■ DATA UNDER STUDY ■

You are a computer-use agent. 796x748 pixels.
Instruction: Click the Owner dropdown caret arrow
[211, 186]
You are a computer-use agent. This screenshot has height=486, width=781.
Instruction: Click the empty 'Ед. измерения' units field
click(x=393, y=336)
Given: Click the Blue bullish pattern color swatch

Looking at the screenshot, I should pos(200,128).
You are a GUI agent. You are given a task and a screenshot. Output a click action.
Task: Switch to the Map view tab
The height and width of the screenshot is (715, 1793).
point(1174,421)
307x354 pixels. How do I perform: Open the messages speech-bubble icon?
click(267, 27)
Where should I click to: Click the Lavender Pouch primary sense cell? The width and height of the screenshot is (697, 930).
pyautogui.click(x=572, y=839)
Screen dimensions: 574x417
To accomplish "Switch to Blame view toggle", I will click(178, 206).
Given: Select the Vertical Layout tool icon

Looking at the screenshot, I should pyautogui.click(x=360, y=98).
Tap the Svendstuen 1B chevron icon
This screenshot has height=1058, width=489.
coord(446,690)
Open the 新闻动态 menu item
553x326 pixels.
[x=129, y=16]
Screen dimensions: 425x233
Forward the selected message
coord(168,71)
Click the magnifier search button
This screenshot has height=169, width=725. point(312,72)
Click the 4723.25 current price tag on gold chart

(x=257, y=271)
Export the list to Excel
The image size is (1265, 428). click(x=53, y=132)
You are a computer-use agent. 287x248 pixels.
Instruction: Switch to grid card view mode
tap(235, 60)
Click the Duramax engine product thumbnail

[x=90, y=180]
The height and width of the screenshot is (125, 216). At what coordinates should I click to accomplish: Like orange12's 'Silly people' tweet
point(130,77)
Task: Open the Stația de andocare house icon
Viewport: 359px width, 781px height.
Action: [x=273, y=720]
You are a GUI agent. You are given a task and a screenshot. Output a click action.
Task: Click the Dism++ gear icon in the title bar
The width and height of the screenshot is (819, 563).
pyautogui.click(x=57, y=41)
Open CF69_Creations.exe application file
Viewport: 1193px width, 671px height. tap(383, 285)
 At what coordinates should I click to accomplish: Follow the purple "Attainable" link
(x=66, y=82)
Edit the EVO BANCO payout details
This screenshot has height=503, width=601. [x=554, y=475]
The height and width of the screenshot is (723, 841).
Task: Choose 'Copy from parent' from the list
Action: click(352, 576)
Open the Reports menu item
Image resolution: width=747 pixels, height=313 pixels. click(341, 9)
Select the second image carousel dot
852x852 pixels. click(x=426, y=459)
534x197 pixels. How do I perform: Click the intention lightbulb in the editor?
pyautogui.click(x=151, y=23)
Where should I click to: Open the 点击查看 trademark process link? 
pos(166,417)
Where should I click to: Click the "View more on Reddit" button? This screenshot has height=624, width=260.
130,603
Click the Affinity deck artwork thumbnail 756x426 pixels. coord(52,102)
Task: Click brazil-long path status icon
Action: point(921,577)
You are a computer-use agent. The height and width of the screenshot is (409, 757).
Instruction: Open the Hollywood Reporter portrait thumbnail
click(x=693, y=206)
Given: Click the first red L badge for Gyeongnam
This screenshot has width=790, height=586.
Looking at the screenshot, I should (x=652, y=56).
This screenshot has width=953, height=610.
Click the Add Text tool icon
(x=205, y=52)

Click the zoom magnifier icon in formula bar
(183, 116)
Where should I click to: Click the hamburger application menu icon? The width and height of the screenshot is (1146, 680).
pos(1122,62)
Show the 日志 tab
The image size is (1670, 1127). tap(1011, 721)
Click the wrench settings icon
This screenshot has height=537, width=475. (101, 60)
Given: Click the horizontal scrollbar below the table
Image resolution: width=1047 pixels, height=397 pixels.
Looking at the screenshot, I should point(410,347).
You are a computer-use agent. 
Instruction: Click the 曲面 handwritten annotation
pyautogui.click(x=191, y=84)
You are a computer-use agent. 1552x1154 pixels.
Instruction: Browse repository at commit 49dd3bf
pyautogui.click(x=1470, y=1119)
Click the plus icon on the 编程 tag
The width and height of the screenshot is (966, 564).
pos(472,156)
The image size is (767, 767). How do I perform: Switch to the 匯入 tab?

■ TASK DESCRIPTION ■
Return word for word the lines above from the line with "has height=624, width=260." to the line with "Given: Click the horizontal", including both and leaving out all others.

■ WORKED SOLUTION ■
Where should I click to: Click the "View more on Reddit" button? This screenshot has height=624, width=260.
130,603
Click the Affinity deck artwork thumbnail 756x426 pixels. coord(52,102)
Task: Click brazil-long path status icon
Action: point(921,577)
You are a computer-use agent. The height and width of the screenshot is (409, 757).
Instruction: Open the Hollywood Reporter portrait thumbnail
click(x=693, y=206)
Given: Click the first red L badge for Gyeongnam
This screenshot has width=790, height=586.
Looking at the screenshot, I should (x=652, y=56).
This screenshot has width=953, height=610.
Click the Add Text tool icon
(x=205, y=52)

Click the zoom magnifier icon in formula bar
(183, 116)
Where should I click to: Click the hamburger application menu icon? The width and height of the screenshot is (1146, 680).
pos(1122,62)
Show the 日志 tab
The image size is (1670, 1127). tap(1011, 721)
Click the wrench settings icon
This screenshot has height=537, width=475. (101, 60)
Given: Click the horizontal scrollbar below the table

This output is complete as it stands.